[AUSGANGSTEXT]
◇ ◇ ◇ ◇
Heute mag es merkwürdig erscheinen, dass ein souveräner Staat einem anderen Staat sein Territorium abnimmt, doch in der Vergangenheit sind derartige Fälle häufig vorgekommen. Den größten Teil ihrer Westexpansion erlebten die USA im frühen 19. Jahrhundert. Dazu gehört Louisiana, das 1803 für 15 Millionen Dollar (laut „The Conversation“) von Frankreich gekauft wurde (zum heutigen Wechselkurs etwa 416 Millionen Dollar). Fast ein halbes Jahrhundert später, nach dem Mexikanisch-Amerikanischen Krieg, zahlte Washington Mexiko-Stadt im Tausch gegen große Landstriche Geld.
„Das Schicksal unseres Volkes ist es, die unüberwindbaren Eisbarrieren im Norden zu überwinden und an den Küsten des Pazifischen Ozeans auf die Zivilisation des Ostens zu treffen“, schrieb US-Außenminister William Seward im März 1848. Fast zwanzig Jahre nachdem er seine Pläne für eine Expansion in die Arktis bekannt gegeben hatte, erreichten die USA ihr Ziel, indem sie im Jahr 1867 Alaska für 7,2 Millionen Dollar (heutiger Wechselkurs: 150 Millionen Dollar) von Russland kauften. Heute ist Alaska dank seines Reichtums an natürlichen Ressourcen wie Öl, Gold und Fisch, seiner riesigen unberührten Landschaft und seiner Stellung als Tor zu Russland und der Arktis einer der reichsten Bundesstaaten der USA.
◇ ◇ ◇ ◇
[MATERIALSAMMLUNG]
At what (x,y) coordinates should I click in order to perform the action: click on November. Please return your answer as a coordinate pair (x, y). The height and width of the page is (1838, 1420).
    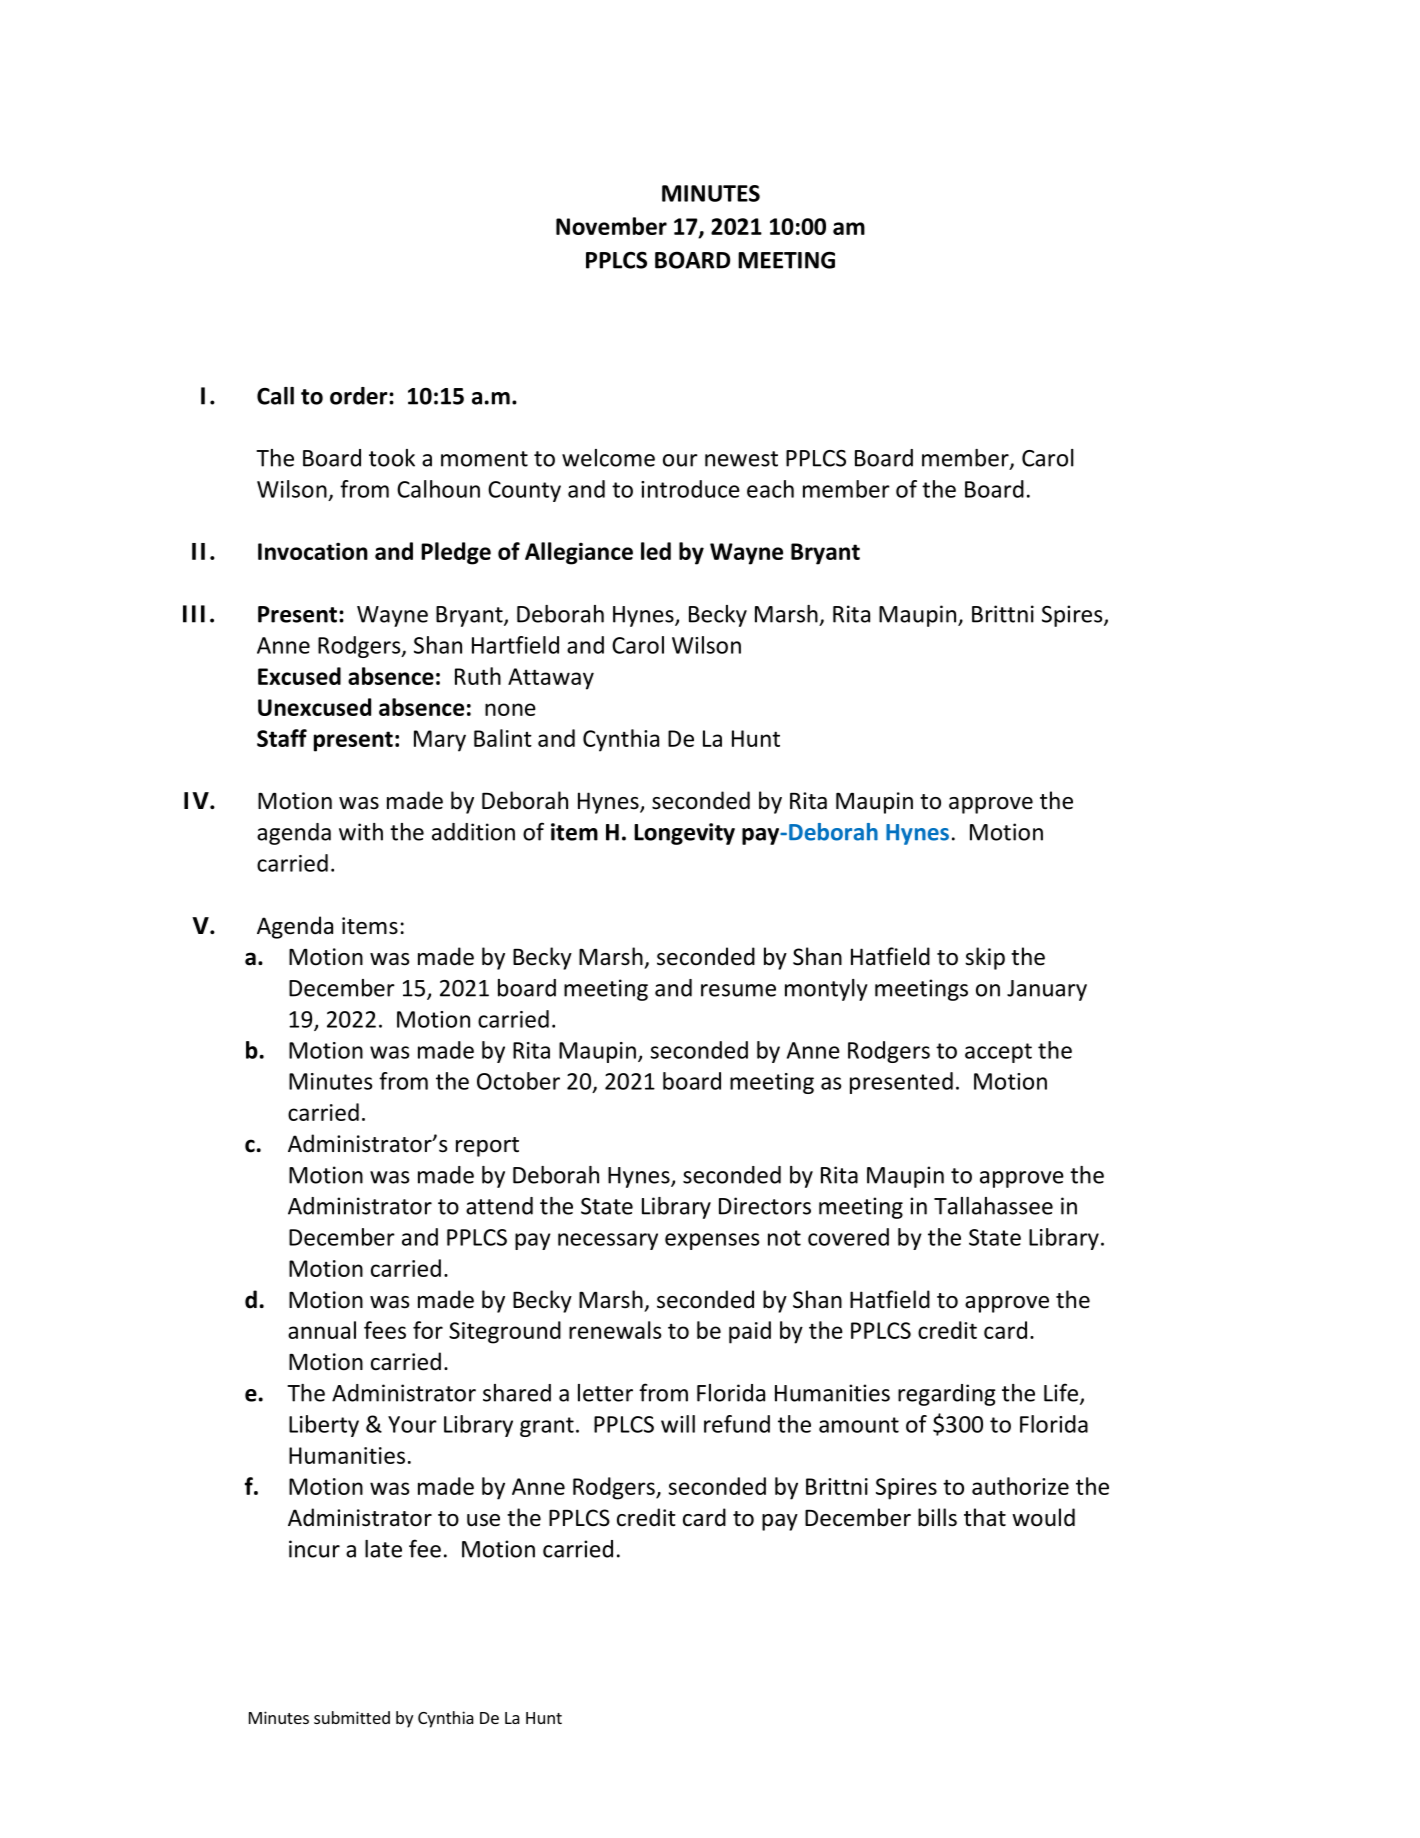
◇ ◇ ◇ ◇
[AUFGABENSTELLUNG] Schreiben Sie den Ausgangstext über die Gebietskäufe der USA vollständig und wortgetreu ab.

[LÖSUNG]
Heute mag es merkwürdig erscheinen, dass ein souveräner Staat einem anderen Staat sein Territorium abnimmt, doch in der Vergangenheit sind derartige Fälle häufig vorgekommen. Den größten Teil ihrer Westexpansion erlebten die USA im frühen 19. Jahrhundert. Dazu gehört Louisiana, das 1803 für 15 Millionen Dollar (laut „The Conversation“) von Frankreich gekauft wurde (zum heutigen Wechselkurs etwa 416 Millionen Dollar). Fast ein halbes Jahrhundert später, nach dem Mexikanisch-Amerikanischen Krieg, zahlte Washington Mexiko-Stadt im Tausch gegen große Landstriche Geld.
„Das Schicksal unseres Volkes ist es, die unüberwindbaren Eisbarrieren im Norden zu überwinden und an den Küsten des Pazifischen Ozeans auf die Zivilisation des Ostens zu treffen“, schrieb US-Außenminister William Seward im März 1848. Fast zwanzig Jahre nachdem er seine Pläne für eine Expansion in die Arktis bekannt gegeben hatte, erreichten die USA ihr Ziel, indem sie im Jahr 1867 Alaska für 7,2 Millionen Dollar (heutiger Wechselkurs: 150 Millionen Dollar) von Russland kauften. Heute ist Alaska dank seines Reichtums an natürlichen Ressourcen wie Öl, Gold und Fisch, seiner riesigen unberührten Landschaft und seiner Stellung als Tor zu Russland und der Arktis einer der reichsten Bundesstaaten der USA.